Much like a float and valve controlling water level, we would benefit from treating Price above Cost as the Payer's Investment.

Profit measures the Payer's lack of ownership in the Sources of Production. A Consumer will pay a Price above Cost when he does not have sufficient ownership in the Means of Production because he is *dependent* upon those current owners.

This imbalance can be incrementally corrected by treating that overpayment as the payer's investment in the growth of that organization - so that Capital is no longer 'accumulated' into the hands of the few, but is transparently 'distributed' back to the very person who paid it as a deed of property co-ownership in more Physical Sources needed for that type of product. It becomes that consumer's investment in his own future.

This causes Profit to approach zero (as Price approaches Cost) and control to be move to the hands of those willing to work instead of being centralized into the hands the payees who would otherwise treat Profit as a reward for themselves.

Treating Profit as a reward for the current owners is a positive-feedback loop which concentrates property into the hands of those who already have more ownership than they can use directly (as proven by the fact they are selling the Product instead of using it for themselves). This makes the rich richer, as these established agents receive even *more* control while leaving late-comers in the cold - even though it is the Payers of Profit who funded the growth of that organization.

Treating Profit as an Investment from the Payer is a negative-feedback against over-accumulation - allowing growth that is both sufficient (according to the amount the consumer is willing to overpay) and auto-leveling (because Profit approaches zero as each consumer gains sufficient ownership in Physical Sources).

The owners of an Avocado tree must pay for all the Costs of that production, including any Wages for work they do not do themselves, but Profit does not even enter the equation because the fruit is not sold at the end of the season since it is already the property of those who will use it.

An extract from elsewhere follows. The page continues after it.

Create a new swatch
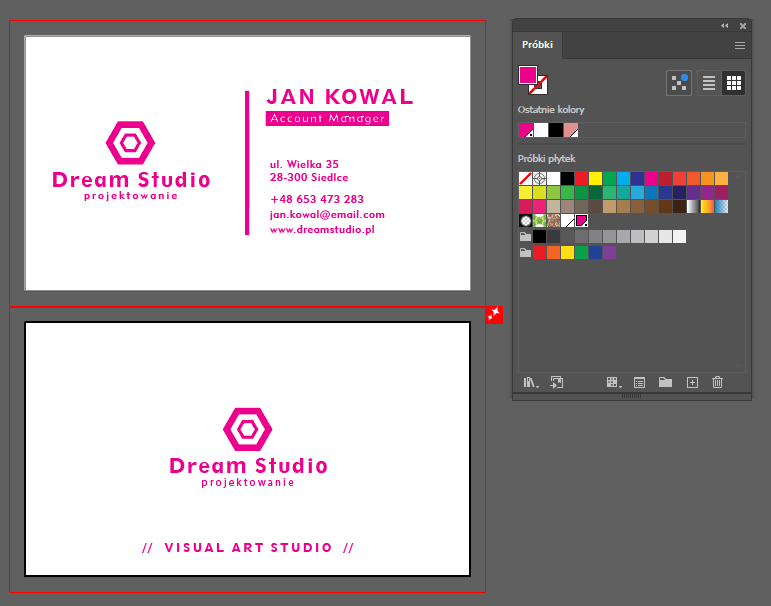 pos(692,382)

Wednesday, October 26, 2011

A GNU Production Model

We need to change why we Invest and how we Share Revenue.


1.) Product is Investor's Return: This is an Investment strategy that
uses Product as the ROI, and so requires the Investors be the Users
themselves.

2.) Profit is Payer Investment: This is a Revenue-Sharing strategy
that Invests some % of Profit for the User who paid it.

3.) Investments are Commitments of Sources and Skills: This is
a way to gather the Land and Capital needed (those committing
Sources would relinquish ownership to others in a group targeting
some specific Product) and also to insure the diverse work needed
would be accomplished without need to fight the "simultaneous
coincidence of wants" trouble with typical 'late' barter.

By committing Skills *before* production, we can trade Labor
between ourselves, and never need to trade oranges with apples,
since the co-owners of the Sources of those Products would
own their % of the Product *already*, even before they are
produced. I call this "Predictive Barter" - where we Swap Skills
early instead of attempting to Swap Products *late*.